-- What is expected --
Read the data and repeat all of it exactly.

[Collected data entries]
^^^^^^^^
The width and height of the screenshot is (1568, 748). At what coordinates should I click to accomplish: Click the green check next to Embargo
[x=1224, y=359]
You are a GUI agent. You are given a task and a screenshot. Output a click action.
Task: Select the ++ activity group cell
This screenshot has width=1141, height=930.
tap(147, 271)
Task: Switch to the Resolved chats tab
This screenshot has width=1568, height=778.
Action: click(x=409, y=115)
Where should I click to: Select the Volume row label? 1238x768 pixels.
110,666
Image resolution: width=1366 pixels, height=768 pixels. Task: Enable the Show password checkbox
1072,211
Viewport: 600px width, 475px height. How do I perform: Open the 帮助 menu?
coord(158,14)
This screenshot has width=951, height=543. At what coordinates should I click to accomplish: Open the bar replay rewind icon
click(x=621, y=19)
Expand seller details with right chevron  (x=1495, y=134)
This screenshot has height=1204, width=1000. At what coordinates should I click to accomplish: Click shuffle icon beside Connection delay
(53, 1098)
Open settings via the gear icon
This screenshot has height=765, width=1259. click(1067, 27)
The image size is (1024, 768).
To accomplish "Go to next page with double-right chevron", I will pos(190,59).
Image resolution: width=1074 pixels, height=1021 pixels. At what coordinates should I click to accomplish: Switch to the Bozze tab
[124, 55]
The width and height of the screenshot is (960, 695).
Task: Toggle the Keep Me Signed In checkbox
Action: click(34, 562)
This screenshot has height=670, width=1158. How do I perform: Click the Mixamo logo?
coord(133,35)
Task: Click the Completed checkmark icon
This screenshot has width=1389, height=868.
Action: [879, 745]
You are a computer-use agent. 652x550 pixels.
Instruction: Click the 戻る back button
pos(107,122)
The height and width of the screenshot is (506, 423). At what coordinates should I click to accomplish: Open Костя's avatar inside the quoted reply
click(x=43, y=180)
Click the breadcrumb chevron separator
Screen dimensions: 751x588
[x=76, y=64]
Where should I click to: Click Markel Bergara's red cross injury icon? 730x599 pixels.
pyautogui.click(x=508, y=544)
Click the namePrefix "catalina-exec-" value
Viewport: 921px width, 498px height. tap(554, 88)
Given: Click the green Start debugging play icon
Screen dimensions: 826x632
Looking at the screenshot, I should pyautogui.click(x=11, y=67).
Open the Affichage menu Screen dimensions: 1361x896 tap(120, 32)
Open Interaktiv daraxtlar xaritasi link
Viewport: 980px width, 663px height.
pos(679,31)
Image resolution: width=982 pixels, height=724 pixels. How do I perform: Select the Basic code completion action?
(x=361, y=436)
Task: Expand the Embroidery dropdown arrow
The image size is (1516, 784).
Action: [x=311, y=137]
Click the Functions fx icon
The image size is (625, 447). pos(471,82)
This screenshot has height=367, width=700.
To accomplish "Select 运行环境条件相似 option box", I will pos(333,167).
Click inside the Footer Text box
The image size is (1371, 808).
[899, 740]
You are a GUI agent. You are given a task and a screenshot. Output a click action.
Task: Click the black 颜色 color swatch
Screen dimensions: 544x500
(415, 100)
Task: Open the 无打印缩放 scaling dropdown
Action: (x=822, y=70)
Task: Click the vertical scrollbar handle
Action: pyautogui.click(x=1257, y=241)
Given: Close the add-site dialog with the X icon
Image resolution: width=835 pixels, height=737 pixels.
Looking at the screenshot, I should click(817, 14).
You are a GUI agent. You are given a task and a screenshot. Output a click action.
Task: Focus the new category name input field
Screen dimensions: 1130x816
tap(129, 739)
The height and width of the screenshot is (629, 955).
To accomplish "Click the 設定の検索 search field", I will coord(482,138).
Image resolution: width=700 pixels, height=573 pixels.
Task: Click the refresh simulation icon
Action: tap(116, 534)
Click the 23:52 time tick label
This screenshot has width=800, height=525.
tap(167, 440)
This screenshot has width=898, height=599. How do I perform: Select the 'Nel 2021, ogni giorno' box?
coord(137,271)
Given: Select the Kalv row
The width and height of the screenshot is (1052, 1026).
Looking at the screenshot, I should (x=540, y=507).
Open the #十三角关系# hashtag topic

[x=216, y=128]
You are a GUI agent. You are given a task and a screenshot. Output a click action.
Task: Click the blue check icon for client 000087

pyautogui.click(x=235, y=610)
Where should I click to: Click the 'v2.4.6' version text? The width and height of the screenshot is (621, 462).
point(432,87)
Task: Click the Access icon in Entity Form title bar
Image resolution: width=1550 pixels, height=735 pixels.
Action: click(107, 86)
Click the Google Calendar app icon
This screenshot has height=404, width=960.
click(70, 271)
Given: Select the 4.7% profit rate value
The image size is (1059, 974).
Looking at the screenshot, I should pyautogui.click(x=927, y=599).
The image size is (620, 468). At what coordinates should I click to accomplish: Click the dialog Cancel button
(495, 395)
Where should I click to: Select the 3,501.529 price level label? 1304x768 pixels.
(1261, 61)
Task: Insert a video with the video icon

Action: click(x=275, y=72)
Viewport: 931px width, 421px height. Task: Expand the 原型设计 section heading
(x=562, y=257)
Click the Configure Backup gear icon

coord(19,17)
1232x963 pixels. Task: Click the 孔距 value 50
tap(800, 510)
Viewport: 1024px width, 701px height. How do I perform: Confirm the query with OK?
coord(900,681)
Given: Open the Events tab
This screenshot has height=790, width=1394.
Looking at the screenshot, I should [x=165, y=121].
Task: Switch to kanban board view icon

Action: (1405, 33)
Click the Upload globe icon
^^^^^^^^
-- Your solution --
The width and height of the screenshot is (1568, 748). At what coordinates should I click to accomplish: Click the green check next to Embargo
[x=1224, y=359]
You are a GUI agent. You are given a task and a screenshot. Output a click action.
Task: Select the ++ activity group cell
This screenshot has width=1141, height=930.
tap(147, 271)
Task: Switch to the Resolved chats tab
This screenshot has width=1568, height=778.
Action: click(x=409, y=115)
Where should I click to: Select the Volume row label? 1238x768 pixels.
110,666
Image resolution: width=1366 pixels, height=768 pixels. Task: Enable the Show password checkbox
1072,211
Viewport: 600px width, 475px height. How do I perform: Open the 帮助 menu?
coord(158,14)
This screenshot has width=951, height=543. At what coordinates should I click to accomplish: Open the bar replay rewind icon
click(x=621, y=19)
Expand seller details with right chevron  (x=1495, y=134)
This screenshot has height=1204, width=1000. At what coordinates should I click to accomplish: Click shuffle icon beside Connection delay
(53, 1098)
Open settings via the gear icon
This screenshot has height=765, width=1259. click(1067, 27)
The image size is (1024, 768).
To accomplish "Go to next page with double-right chevron", I will pos(190,59).
Image resolution: width=1074 pixels, height=1021 pixels. At what coordinates should I click to accomplish: Switch to the Bozze tab
[124, 55]
The width and height of the screenshot is (960, 695).
Task: Toggle the Keep Me Signed In checkbox
Action: click(34, 562)
This screenshot has height=670, width=1158. How do I perform: Click the Mixamo logo?
coord(133,35)
Task: Click the Completed checkmark icon
This screenshot has width=1389, height=868.
Action: [879, 745]
You are a computer-use agent. 652x550 pixels.
Instruction: Click the 戻る back button
pos(107,122)
The height and width of the screenshot is (506, 423). At what coordinates should I click to accomplish: Open Костя's avatar inside the quoted reply
click(x=43, y=180)
Click the breadcrumb chevron separator
Screen dimensions: 751x588
[x=76, y=64]
Where should I click to: Click Markel Bergara's red cross injury icon? 730x599 pixels.
pyautogui.click(x=508, y=544)
Click the namePrefix "catalina-exec-" value
Viewport: 921px width, 498px height. tap(554, 88)
Given: Click the green Start debugging play icon
Screen dimensions: 826x632
Looking at the screenshot, I should pyautogui.click(x=11, y=67).
Open the Affichage menu Screen dimensions: 1361x896 tap(120, 32)
Open Interaktiv daraxtlar xaritasi link
Viewport: 980px width, 663px height.
pos(679,31)
Image resolution: width=982 pixels, height=724 pixels. How do I perform: Select the Basic code completion action?
(x=361, y=436)
Task: Expand the Embroidery dropdown arrow
The image size is (1516, 784).
Action: [x=311, y=137]
Click the Functions fx icon
The image size is (625, 447). pos(471,82)
This screenshot has height=367, width=700.
To accomplish "Select 运行环境条件相似 option box", I will pos(333,167).
Click inside the Footer Text box
The image size is (1371, 808).
[899, 740]
You are a GUI agent. You are given a task and a screenshot. Output a click action.
Task: Click the black 颜色 color swatch
Screen dimensions: 544x500
(415, 100)
Task: Open the 无打印缩放 scaling dropdown
Action: (x=822, y=70)
Task: Click the vertical scrollbar handle
Action: pyautogui.click(x=1257, y=241)
Given: Close the add-site dialog with the X icon
Image resolution: width=835 pixels, height=737 pixels.
Looking at the screenshot, I should click(817, 14).
You are a GUI agent. You are given a task and a screenshot. Output a click action.
Task: Focus the new category name input field
Screen dimensions: 1130x816
tap(129, 739)
The height and width of the screenshot is (629, 955).
To accomplish "Click the 設定の検索 search field", I will coord(482,138).
Image resolution: width=700 pixels, height=573 pixels.
Task: Click the refresh simulation icon
Action: tap(116, 534)
Click the 23:52 time tick label
This screenshot has width=800, height=525.
tap(167, 440)
This screenshot has width=898, height=599. How do I perform: Select the 'Nel 2021, ogni giorno' box?
coord(137,271)
Given: Select the Kalv row
The width and height of the screenshot is (1052, 1026).
Looking at the screenshot, I should (x=540, y=507).
Open the #十三角关系# hashtag topic

[x=216, y=128]
You are a GUI agent. You are given a task and a screenshot. Output a click action.
Task: Click the blue check icon for client 000087

pyautogui.click(x=235, y=610)
Where should I click to: Click the 'v2.4.6' version text? The width and height of the screenshot is (621, 462).
point(432,87)
Task: Click the Access icon in Entity Form title bar
Image resolution: width=1550 pixels, height=735 pixels.
Action: click(107, 86)
Click the Google Calendar app icon
This screenshot has height=404, width=960.
click(70, 271)
Given: Select the 4.7% profit rate value
The image size is (1059, 974).
Looking at the screenshot, I should pyautogui.click(x=927, y=599).
The image size is (620, 468). At what coordinates should I click to accomplish: Click the dialog Cancel button
(495, 395)
Where should I click to: Select the 3,501.529 price level label? 1304x768 pixels.
(1261, 61)
Task: Insert a video with the video icon

Action: click(x=275, y=72)
Viewport: 931px width, 421px height. Task: Expand the 原型设计 section heading
(x=562, y=257)
Click the Configure Backup gear icon

coord(19,17)
1232x963 pixels. Task: Click the 孔距 value 50
tap(800, 510)
Viewport: 1024px width, 701px height. How do I perform: Confirm the query with OK?
coord(900,681)
Given: Open the Events tab
This screenshot has height=790, width=1394.
Looking at the screenshot, I should [x=165, y=121].
Task: Switch to kanban board view icon

Action: (1405, 33)
Click the Upload globe icon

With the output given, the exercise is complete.